During the interviews, one of the themes that emerged was the presence of communication difficulties between nurses and physicians. Communication problems between nurses and physicians are complicated, in part, because physicians and nurses believe they speak different languages. Nurses interviewed explained that nurses and physicians use different terminology to refer to patient needs. Their distinct professional backgrounds and training lead to different ways of seeing the world, different concerns and different goals.
Another complicating factor observed that can impede a common understanding (often called common ground) in the ICU team relates to the sub-teams or smaller dyads (Table ) that communicate and make important assessments and decisions about patient care throughout the course of the day. Fragments of the larger ICU team – the nurse with the intern, the intern with the pharmacist, etc – were observed engaging in important conversations, during and outside of rounds. In some of these cases, notes from the conversations were recorded. In others, they were not. In some cases these smaller teams were discussing specific tests and specific pieces of data, but were not aggregating it with other data to see the bigger picture. Fractured teams were observed during rounds when team members were interrupted by phone calls, visiting consultants or other ICU issues.
Challenges in coordinating and maintaining common ground in the ICU were also found to stem from the unstable and shifting nature of the teams. ICU teams perceive their performance to be negatively impacted by the fact that they change every two to four weeks as residents and attendings rotate in and out.
Increasing numbers of shift hand-overs
Clinicians interviewed indicated that in many shift hand-overs, important information is not communicated. Critical aspects of the patient picture or story can slip through the cracks, hindering the team's ability to make sense of the patient's condition and to make vital decisions about treatment and care.
Role ambiguity in the ICU
Confusion surrounding roles and functions in the critical care team were uncovered. These confusions were particularly pronounced surrounding where a nurse's role ends and a physician's role begins. A relatively common sentiment among the nurses was captured in one nurse interview. She explained that sometimes she is asked to use her own discretion regarding certain decisions such as sedation. But when she does use her discretion, the physicians then tell her not to give the patient any more sedatives. As a result, she is frequently unsure about what to do and she questions whether certain decisions are truly at her discretion.

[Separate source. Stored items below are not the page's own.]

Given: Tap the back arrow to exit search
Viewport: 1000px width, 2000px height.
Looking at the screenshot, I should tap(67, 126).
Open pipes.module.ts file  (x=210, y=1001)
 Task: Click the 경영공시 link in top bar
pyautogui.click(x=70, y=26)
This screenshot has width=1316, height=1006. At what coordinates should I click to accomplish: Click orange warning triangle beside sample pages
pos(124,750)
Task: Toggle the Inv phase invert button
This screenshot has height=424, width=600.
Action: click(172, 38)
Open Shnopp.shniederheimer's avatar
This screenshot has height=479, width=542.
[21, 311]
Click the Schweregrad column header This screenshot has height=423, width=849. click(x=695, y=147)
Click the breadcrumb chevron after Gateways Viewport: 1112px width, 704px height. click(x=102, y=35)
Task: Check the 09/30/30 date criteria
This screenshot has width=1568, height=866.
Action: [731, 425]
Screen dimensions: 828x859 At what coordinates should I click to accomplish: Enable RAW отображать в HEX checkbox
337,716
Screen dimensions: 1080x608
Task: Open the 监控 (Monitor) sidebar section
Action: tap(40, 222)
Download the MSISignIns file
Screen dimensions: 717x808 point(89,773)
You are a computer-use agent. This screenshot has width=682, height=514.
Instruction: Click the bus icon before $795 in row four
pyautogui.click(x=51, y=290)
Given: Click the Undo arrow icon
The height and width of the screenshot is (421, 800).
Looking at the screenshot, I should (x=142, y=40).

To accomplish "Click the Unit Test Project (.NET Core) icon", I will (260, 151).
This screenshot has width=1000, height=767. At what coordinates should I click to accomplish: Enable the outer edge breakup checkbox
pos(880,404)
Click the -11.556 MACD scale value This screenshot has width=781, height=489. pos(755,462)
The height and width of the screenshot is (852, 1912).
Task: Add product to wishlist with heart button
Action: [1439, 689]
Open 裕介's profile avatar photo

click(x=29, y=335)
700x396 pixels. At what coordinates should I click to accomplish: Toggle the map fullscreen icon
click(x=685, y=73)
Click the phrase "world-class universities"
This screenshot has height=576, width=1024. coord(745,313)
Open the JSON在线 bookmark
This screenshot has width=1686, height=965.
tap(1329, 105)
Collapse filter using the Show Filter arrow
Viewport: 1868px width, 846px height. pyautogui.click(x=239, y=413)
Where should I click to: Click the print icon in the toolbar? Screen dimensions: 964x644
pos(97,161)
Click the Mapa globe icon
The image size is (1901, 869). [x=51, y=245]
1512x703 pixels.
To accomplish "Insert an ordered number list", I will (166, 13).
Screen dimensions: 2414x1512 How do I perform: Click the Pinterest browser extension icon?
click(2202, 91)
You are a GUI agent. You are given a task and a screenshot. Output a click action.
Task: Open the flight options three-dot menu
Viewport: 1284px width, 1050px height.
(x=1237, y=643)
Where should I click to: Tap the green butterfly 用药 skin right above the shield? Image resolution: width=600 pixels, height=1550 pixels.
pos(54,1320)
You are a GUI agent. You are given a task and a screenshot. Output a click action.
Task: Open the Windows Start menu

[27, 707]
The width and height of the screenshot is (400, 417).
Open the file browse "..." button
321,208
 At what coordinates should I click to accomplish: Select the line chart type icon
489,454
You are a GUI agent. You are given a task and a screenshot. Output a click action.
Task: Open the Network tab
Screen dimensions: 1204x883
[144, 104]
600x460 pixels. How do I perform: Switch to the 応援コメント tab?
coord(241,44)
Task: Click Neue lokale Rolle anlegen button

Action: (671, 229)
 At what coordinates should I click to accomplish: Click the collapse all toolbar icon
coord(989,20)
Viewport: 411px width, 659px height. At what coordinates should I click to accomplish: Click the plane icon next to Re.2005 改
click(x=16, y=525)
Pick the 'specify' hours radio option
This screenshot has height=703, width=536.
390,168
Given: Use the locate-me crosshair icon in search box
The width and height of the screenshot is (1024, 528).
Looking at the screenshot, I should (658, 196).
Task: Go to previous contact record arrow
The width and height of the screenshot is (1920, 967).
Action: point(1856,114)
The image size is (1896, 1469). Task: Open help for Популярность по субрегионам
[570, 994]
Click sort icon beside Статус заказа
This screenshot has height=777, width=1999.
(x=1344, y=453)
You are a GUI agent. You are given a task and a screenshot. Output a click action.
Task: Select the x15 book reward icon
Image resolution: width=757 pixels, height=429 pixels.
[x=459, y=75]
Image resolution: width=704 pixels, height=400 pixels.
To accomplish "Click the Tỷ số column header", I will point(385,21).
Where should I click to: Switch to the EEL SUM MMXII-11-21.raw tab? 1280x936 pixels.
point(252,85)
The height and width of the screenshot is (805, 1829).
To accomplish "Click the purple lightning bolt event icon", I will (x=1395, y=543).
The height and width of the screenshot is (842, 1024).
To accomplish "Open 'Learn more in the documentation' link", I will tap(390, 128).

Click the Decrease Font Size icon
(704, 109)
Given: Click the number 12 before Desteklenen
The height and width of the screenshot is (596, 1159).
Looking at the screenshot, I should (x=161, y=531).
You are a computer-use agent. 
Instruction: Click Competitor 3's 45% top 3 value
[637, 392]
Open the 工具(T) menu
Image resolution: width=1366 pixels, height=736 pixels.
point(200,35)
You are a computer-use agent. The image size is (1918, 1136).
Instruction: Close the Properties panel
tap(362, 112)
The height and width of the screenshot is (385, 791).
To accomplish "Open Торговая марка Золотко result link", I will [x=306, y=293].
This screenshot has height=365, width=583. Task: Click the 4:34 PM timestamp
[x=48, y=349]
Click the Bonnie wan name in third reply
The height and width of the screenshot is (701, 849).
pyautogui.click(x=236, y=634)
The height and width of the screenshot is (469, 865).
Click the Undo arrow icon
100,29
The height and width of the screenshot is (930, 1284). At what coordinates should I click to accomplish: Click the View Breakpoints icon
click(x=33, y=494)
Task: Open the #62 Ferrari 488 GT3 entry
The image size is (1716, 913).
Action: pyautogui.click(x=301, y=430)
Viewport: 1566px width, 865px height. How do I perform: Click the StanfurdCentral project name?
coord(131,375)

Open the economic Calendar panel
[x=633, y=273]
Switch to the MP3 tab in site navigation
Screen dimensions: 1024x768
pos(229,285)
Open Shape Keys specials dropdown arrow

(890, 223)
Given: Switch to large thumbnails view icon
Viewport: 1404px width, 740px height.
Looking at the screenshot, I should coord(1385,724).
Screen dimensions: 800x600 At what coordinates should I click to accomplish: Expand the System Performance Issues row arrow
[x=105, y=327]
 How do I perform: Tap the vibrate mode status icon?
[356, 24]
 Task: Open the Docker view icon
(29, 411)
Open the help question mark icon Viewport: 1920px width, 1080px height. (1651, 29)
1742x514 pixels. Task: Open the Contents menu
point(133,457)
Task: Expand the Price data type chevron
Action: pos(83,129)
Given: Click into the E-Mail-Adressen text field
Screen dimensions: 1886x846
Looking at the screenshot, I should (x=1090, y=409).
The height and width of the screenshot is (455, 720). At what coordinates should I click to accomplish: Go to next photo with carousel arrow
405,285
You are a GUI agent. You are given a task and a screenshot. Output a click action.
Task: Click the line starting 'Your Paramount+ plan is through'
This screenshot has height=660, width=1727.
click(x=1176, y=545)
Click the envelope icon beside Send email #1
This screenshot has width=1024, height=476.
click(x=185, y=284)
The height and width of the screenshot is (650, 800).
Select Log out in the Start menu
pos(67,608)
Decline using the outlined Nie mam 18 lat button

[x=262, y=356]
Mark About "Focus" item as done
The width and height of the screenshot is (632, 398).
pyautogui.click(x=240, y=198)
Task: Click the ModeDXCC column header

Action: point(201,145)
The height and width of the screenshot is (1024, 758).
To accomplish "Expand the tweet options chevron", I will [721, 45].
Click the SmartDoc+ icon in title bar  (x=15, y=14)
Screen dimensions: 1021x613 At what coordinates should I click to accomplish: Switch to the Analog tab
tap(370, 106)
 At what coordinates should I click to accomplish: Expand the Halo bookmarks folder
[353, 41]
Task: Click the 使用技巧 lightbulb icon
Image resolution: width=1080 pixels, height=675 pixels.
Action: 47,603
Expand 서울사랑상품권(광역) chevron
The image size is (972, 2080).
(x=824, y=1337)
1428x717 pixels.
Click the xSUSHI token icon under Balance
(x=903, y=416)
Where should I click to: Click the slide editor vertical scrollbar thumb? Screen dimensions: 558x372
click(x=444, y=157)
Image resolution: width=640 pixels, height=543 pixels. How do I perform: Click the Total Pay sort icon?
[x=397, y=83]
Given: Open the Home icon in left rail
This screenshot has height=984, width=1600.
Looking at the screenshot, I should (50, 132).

External collaborators in critical care
During the data collection, difficulties were observed resulting from coordination problems between members of the ICU team and the consultants. It was clear from the observations in both ICUs that the critical care team plays a pivotal role within the context of the larger organisation. A host of challenges arise when members of the ICU team must coordinate patient care and maintain common ground with other members of the larger multi-disciplinary team.